-- Start Task input --
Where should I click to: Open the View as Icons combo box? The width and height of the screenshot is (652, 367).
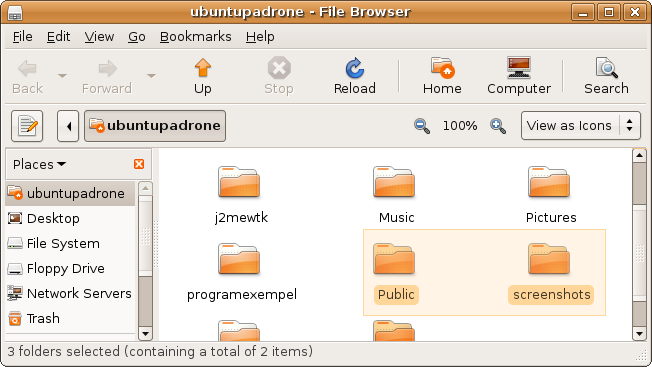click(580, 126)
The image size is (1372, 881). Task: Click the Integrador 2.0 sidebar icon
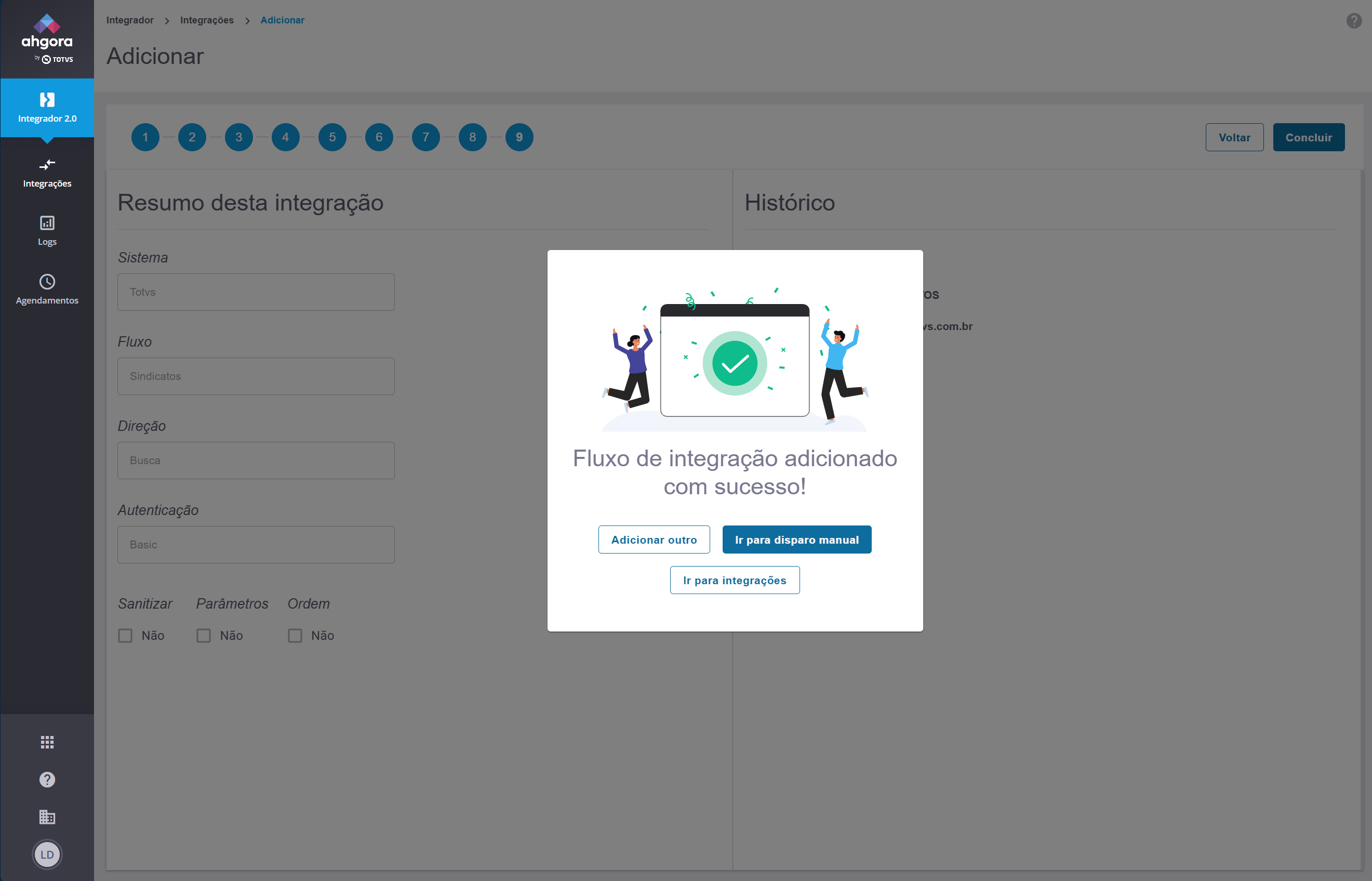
-- End Task input --
-- Start Task input --
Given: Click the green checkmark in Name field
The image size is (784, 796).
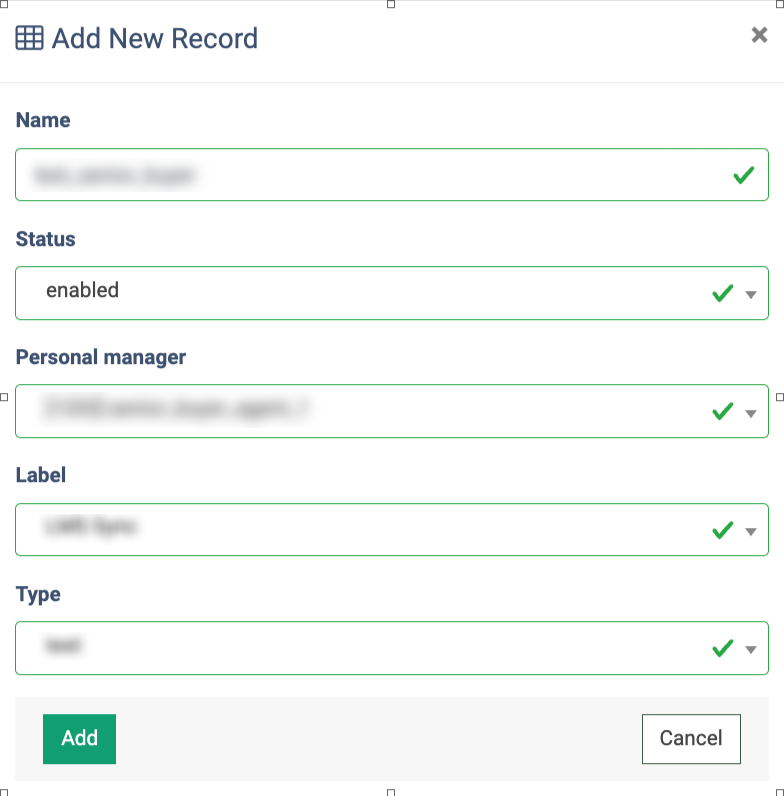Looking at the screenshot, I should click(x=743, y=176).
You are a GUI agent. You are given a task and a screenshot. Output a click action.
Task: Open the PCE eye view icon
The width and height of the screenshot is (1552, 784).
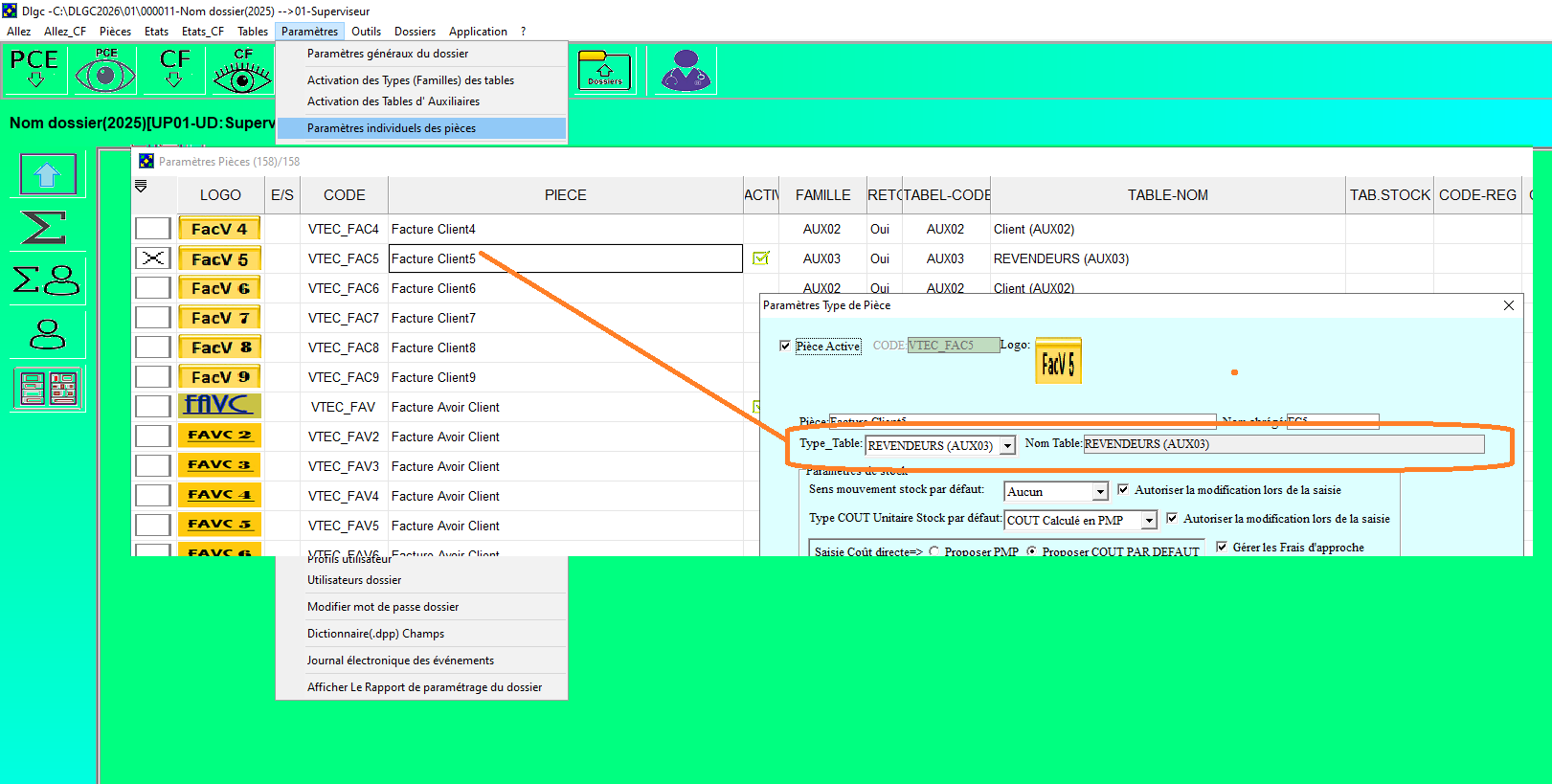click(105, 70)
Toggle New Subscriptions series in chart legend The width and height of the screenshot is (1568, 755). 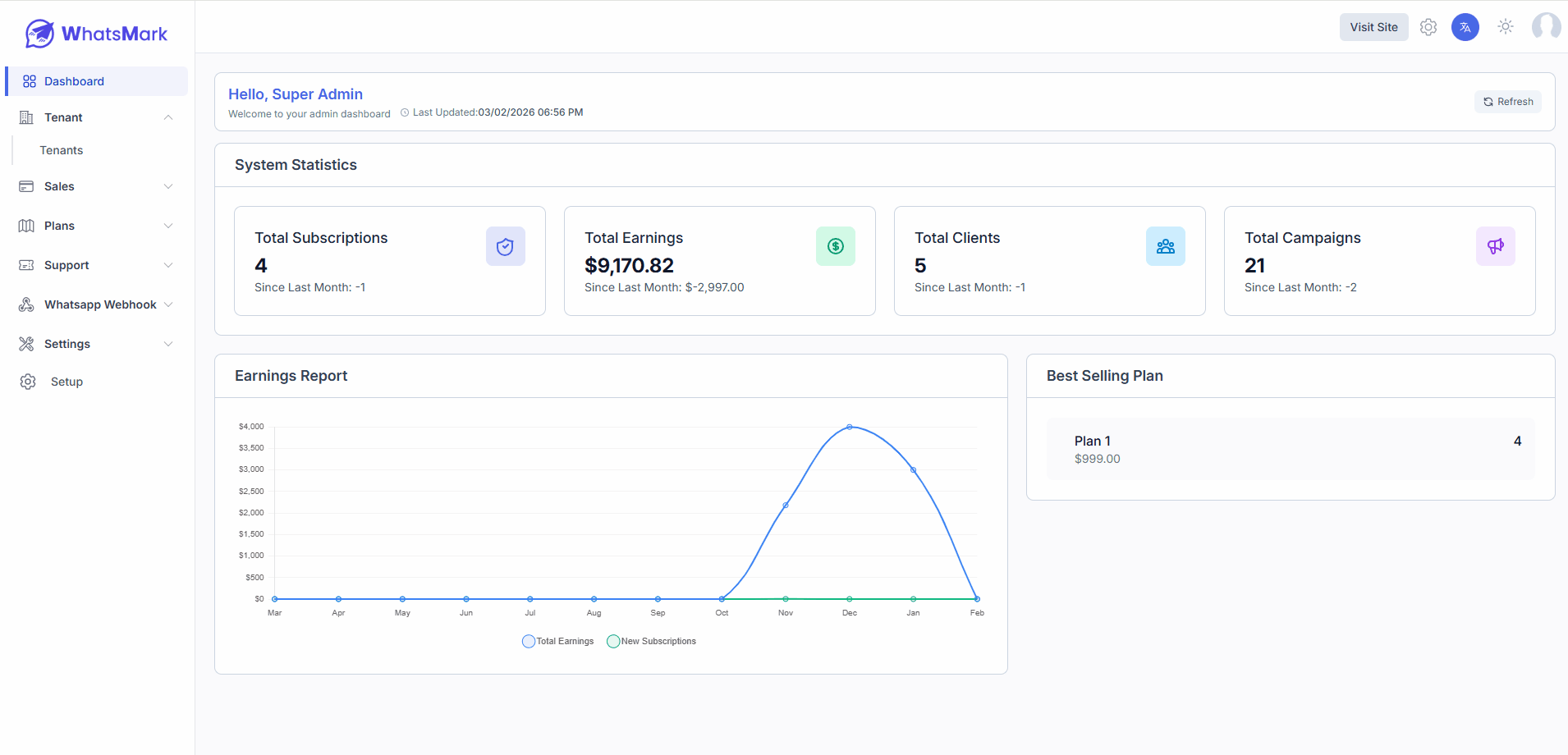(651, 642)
-- End Task input --
-- Start Task input --
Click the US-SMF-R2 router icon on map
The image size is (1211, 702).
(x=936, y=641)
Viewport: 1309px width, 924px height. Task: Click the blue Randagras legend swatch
-- End Task input --
_Task requirements:_
Recast the items from the line that contains "Click the US-SMF-R2 router icon on map" through the line that contains "Viewport: 1309px width, 924px" as a Markdown table with the columns Row and Item line, numbering each row and leaving out blank lines.

_Output below:_
| Row | Item line |
|---|---|
| 1 | Click the US-SMF-R2 router icon on map |
| 2 | The image size is (1211, 702). |
| 3 | (x=936, y=641) |
| 4 | Viewport: 1309px width, 924px height. Task: Click the blue Randagras legend swatch |